Use After Free in eval_else #853
Description
Affected Projects
Augeas 1.14.1 (https://github.com/hercules-team/augeas)
Problem Type
CWE-416: Use After Free
Description
A heap-use-after-free vulnerability was discovered in the eval_else function within Augeas. This issue occurs when evaluating certain expressions, potentially leading to a crash.
Details
The vulnerability arises in the eval_else function defined in src/pathx.c at line 1014.

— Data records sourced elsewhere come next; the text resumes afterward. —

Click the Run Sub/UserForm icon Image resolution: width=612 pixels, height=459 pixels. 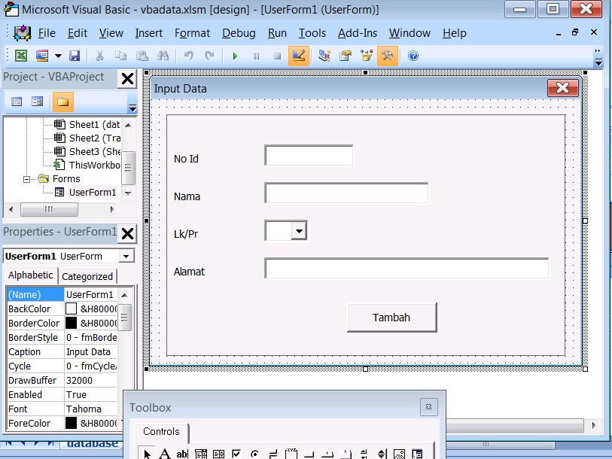234,56
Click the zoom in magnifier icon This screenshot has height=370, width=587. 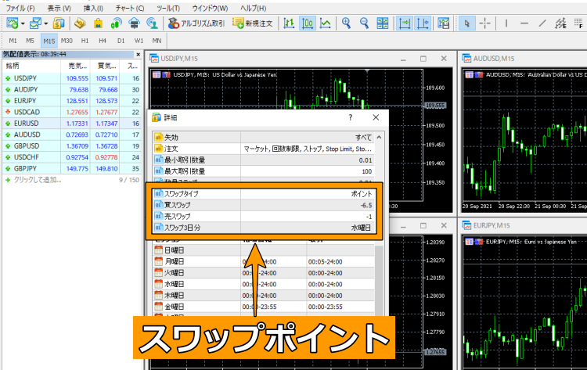(347, 23)
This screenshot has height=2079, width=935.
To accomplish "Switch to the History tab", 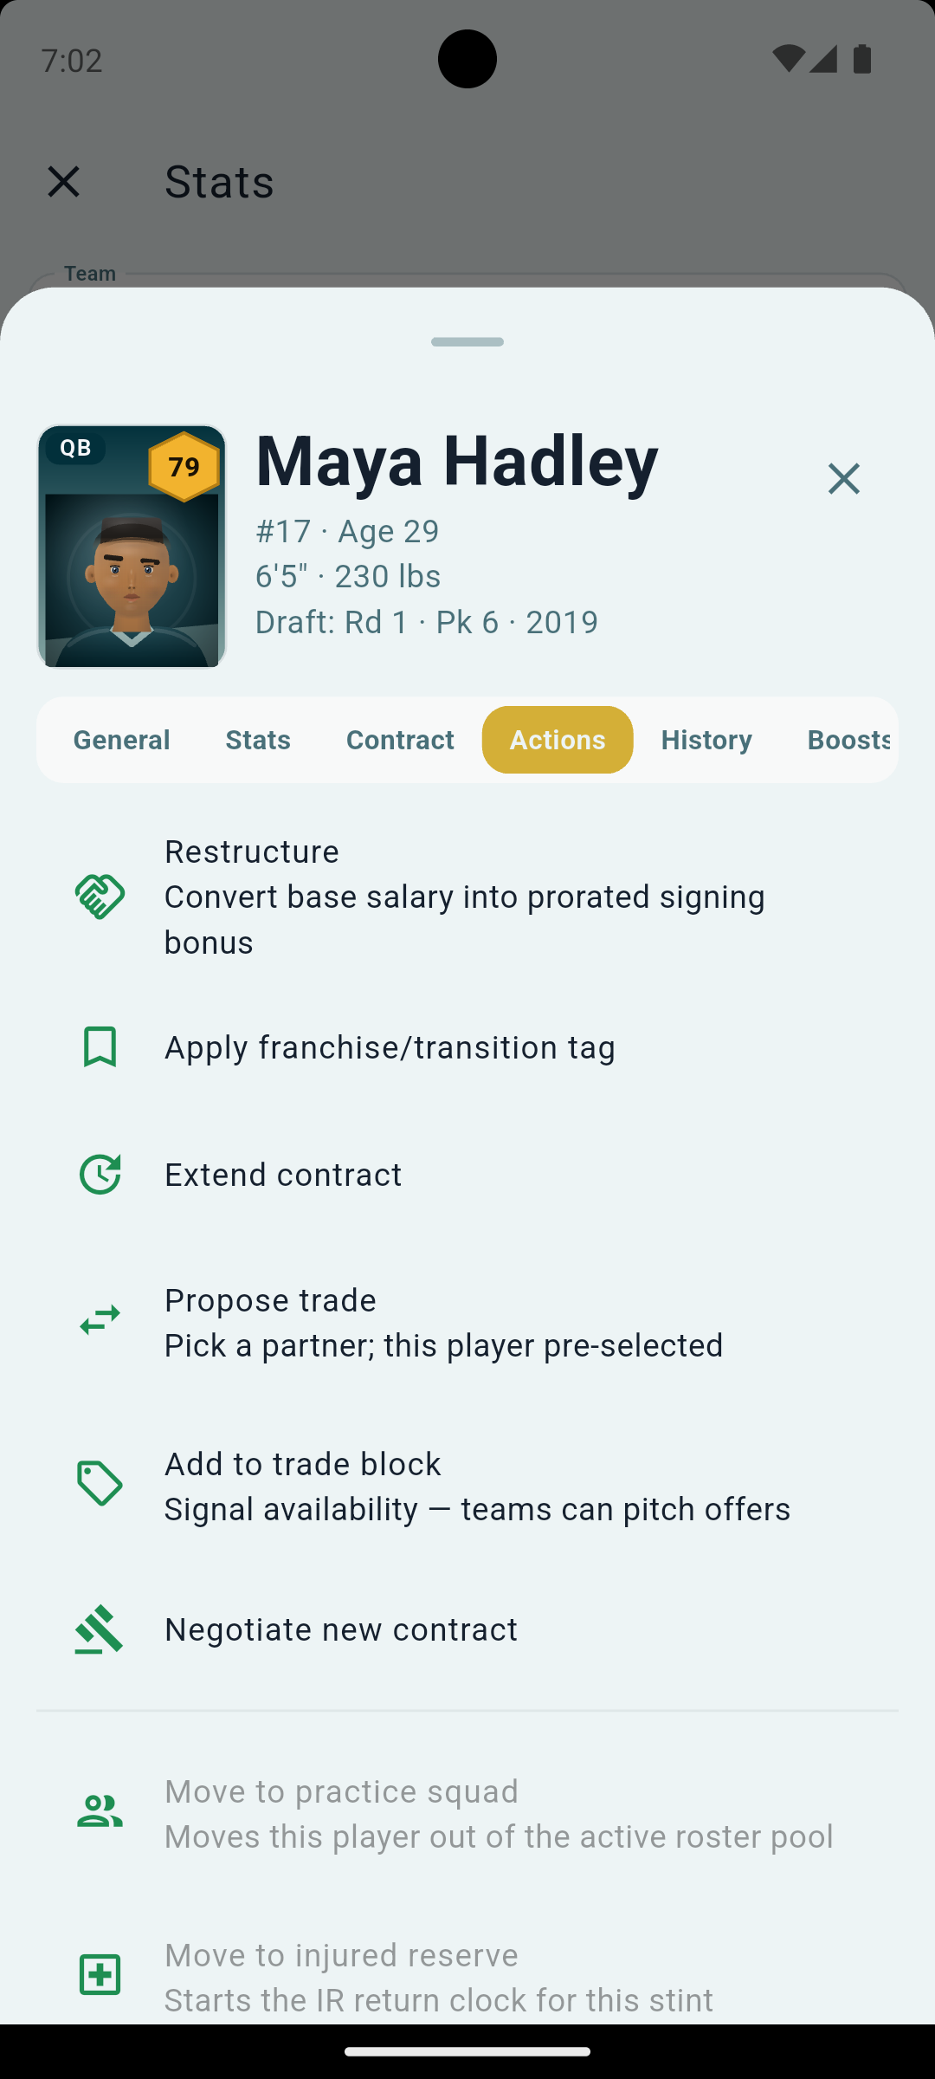I will 706,740.
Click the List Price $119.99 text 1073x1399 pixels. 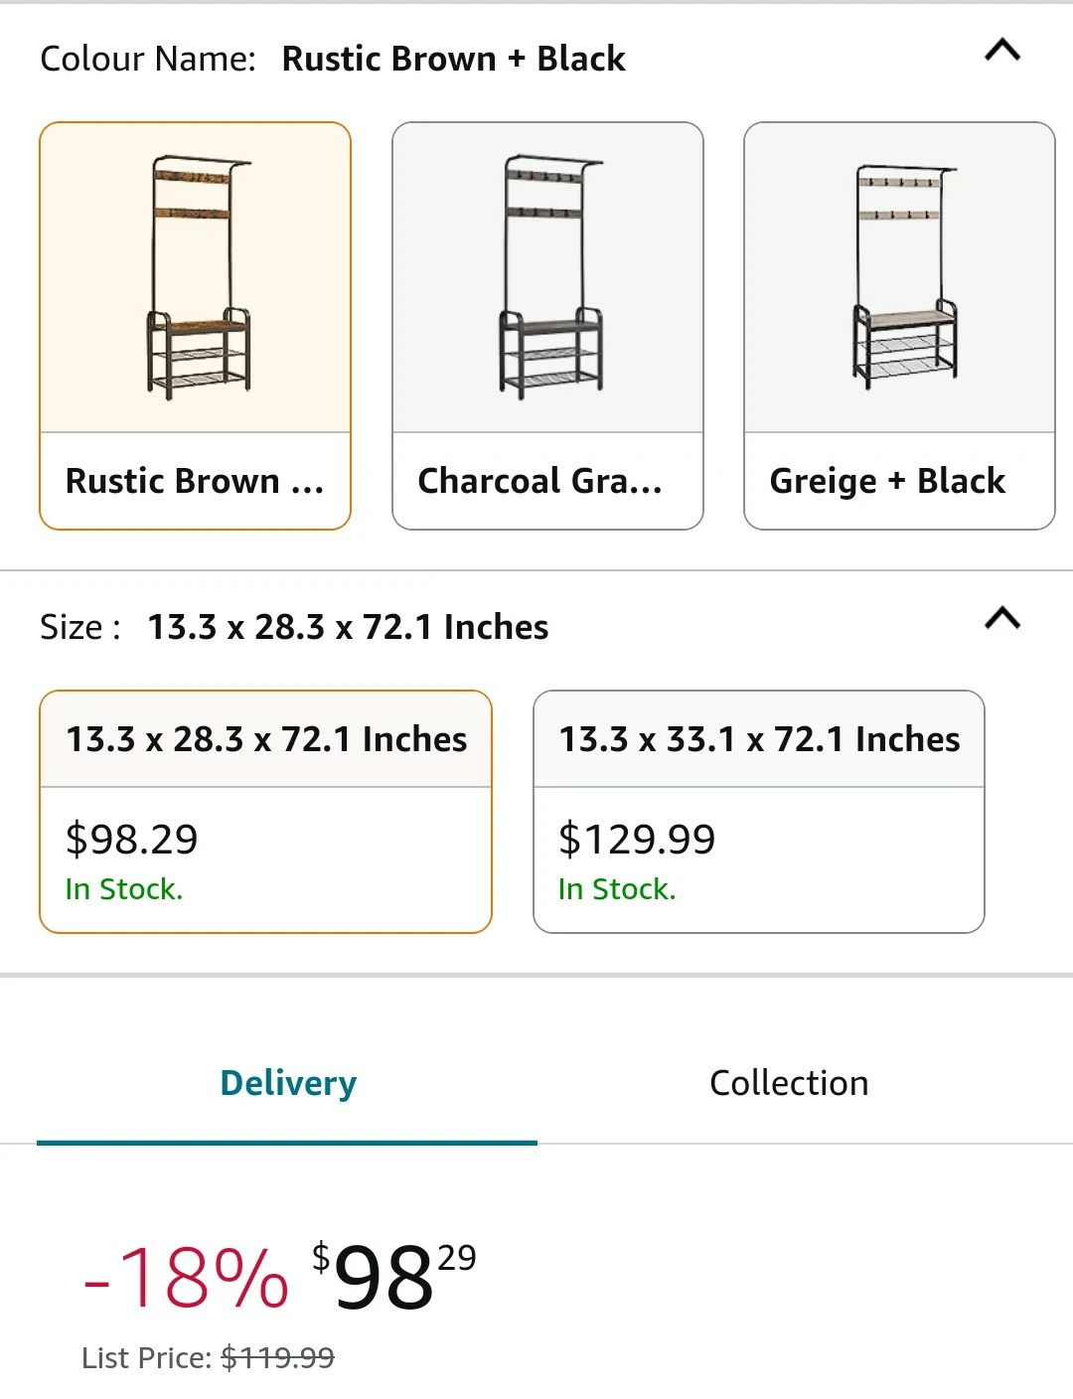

The vulnerability is caused by the fact that in function rpl_realloc, when pointer p exists and n is a number larger than the address space pointed to by the current pointer p, a pointer pointing to a different address from p is returned. However, in function eval_else, no effective judgment is made and the original address is still used, resulting in heap-use-after-free.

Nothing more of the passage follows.